[Assignment]: All lines from the one with "Where should I click to: Click the document" to the end of the data: return those exactly, and only those.

[Listed entries]:
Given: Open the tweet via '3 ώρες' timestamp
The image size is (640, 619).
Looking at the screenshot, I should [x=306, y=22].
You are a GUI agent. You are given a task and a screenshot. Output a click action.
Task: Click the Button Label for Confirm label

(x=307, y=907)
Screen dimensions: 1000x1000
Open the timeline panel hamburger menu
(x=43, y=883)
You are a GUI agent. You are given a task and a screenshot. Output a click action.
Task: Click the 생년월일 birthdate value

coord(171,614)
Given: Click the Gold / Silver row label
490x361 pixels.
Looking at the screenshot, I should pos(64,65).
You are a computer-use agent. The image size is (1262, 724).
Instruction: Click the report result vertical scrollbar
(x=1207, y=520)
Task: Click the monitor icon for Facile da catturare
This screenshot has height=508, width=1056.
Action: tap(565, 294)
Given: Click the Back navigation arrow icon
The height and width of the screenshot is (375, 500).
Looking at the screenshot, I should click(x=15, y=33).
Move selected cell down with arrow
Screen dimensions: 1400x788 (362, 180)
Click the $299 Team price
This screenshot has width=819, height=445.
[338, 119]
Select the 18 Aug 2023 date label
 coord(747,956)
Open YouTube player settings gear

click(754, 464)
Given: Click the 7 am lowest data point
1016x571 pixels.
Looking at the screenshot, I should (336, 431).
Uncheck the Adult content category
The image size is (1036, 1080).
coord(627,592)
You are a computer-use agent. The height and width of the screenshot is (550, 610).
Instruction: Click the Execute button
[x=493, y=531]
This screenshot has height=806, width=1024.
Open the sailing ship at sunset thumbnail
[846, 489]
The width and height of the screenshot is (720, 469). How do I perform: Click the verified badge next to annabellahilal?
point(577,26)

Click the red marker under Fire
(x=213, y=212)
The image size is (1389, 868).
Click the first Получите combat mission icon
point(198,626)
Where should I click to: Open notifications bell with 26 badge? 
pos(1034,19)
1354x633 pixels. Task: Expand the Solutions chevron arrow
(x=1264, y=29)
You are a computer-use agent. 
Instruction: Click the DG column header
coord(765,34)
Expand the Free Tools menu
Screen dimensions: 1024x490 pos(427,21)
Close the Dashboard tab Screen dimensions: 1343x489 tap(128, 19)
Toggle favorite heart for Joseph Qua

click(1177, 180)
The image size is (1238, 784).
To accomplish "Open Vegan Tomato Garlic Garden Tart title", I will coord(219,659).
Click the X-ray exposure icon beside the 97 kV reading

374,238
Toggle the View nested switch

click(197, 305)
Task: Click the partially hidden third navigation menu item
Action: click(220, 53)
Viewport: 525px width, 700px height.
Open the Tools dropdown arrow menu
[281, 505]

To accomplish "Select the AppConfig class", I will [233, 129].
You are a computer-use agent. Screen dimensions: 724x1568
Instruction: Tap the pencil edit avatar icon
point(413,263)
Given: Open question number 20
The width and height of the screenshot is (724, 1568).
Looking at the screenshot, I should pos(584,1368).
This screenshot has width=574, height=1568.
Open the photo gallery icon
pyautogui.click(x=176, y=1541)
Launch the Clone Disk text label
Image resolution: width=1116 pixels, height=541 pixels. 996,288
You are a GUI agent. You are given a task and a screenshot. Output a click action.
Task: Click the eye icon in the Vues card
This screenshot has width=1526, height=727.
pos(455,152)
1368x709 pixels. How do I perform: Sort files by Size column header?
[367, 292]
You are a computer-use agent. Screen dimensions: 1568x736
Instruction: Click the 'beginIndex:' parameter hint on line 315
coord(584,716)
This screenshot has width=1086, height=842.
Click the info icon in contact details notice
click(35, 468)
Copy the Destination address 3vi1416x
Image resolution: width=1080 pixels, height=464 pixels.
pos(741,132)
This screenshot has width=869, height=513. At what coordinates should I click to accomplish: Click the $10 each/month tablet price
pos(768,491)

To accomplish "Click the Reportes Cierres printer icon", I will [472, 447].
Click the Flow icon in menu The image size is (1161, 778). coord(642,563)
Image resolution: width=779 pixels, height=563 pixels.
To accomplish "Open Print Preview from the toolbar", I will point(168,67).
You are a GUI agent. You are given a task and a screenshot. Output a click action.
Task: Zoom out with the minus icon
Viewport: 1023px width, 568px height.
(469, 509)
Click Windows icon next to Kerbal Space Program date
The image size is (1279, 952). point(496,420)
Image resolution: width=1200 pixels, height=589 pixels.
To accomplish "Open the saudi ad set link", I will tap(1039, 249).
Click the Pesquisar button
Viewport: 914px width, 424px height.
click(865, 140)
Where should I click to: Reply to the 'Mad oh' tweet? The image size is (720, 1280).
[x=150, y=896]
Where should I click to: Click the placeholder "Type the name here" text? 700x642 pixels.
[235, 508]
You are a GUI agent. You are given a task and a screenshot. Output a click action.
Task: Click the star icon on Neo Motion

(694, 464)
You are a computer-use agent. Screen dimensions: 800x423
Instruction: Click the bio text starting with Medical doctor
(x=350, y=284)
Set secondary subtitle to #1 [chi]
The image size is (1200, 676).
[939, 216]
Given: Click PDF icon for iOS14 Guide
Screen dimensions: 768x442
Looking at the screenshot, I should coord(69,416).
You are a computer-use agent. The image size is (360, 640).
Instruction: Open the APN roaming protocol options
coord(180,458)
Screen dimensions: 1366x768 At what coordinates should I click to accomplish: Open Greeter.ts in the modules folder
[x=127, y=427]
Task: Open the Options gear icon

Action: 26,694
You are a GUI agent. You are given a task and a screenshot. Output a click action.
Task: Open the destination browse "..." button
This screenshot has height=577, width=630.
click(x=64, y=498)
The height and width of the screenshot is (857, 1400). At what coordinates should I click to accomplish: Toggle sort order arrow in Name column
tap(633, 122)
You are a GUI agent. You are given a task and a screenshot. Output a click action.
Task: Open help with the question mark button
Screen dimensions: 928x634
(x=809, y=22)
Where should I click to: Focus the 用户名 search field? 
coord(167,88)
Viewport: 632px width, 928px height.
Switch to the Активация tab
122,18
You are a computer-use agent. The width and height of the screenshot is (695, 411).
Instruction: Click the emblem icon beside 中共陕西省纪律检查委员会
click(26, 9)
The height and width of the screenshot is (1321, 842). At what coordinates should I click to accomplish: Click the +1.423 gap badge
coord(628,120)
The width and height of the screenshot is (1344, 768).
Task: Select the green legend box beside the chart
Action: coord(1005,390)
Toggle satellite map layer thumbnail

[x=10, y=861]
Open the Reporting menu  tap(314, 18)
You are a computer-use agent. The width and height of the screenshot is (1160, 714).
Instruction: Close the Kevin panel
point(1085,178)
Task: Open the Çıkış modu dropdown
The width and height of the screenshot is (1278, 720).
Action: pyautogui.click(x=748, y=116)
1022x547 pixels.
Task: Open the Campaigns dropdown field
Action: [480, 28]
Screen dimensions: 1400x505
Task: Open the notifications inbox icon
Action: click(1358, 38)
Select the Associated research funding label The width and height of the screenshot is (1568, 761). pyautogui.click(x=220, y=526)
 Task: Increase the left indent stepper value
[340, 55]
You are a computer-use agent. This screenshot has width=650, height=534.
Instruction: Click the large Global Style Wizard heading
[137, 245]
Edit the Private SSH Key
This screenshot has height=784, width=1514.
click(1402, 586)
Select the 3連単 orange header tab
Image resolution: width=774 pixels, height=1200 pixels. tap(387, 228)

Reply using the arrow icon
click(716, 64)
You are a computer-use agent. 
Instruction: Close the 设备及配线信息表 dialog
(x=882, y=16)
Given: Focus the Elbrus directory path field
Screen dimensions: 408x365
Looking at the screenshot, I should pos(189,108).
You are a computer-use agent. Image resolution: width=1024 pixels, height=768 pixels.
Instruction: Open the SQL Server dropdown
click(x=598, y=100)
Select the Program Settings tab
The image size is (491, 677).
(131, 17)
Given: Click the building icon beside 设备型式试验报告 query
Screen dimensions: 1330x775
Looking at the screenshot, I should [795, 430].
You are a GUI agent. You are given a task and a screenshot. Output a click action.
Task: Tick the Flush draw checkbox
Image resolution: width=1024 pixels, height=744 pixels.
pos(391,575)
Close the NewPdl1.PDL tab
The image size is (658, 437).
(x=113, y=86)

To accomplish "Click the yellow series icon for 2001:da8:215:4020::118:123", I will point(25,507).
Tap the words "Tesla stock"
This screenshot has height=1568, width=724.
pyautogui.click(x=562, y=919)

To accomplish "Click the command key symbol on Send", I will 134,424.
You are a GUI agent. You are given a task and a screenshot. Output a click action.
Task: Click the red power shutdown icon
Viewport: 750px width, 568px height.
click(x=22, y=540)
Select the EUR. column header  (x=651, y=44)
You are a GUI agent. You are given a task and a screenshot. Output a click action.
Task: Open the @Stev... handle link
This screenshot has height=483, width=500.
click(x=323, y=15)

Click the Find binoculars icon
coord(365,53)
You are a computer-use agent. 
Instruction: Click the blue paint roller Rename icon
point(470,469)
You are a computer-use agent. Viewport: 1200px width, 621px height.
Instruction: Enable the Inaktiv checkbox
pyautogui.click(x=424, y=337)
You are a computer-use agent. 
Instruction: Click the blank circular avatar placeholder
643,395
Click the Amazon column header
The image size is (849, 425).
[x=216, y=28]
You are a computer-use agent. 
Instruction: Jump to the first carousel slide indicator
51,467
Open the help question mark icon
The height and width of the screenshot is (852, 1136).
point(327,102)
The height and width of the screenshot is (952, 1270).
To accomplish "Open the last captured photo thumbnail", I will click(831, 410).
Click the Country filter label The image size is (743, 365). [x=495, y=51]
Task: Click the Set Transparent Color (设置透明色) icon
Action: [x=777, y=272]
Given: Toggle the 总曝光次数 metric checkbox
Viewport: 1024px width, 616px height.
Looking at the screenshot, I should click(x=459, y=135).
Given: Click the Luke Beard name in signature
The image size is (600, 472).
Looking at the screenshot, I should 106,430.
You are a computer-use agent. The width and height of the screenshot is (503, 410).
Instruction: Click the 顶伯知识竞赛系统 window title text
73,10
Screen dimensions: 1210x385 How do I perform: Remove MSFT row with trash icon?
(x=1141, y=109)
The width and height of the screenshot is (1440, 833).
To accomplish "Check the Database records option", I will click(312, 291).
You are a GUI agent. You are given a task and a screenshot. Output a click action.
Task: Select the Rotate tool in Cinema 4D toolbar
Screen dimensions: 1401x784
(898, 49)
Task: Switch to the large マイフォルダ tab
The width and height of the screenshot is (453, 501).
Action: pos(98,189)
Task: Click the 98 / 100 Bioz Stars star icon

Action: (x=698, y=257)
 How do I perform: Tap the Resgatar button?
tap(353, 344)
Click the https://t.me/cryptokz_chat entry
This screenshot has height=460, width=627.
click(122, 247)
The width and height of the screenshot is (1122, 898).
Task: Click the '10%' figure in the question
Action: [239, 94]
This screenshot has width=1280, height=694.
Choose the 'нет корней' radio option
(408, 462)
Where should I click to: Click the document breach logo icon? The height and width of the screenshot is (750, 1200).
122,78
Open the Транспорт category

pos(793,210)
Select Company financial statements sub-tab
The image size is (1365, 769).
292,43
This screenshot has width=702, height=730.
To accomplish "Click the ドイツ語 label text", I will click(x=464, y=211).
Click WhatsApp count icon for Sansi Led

[Solution to the problem]:
Where should I click to: Click the document breach logo icon? The height and width of the screenshot is (750, 1200).
122,78
Open the Транспорт category

pos(793,210)
Select Company financial statements sub-tab
The image size is (1365, 769).
292,43
This screenshot has width=702, height=730.
To accomplish "Click the ドイツ語 label text", I will click(x=464, y=211).
Click WhatsApp count icon for Sansi Led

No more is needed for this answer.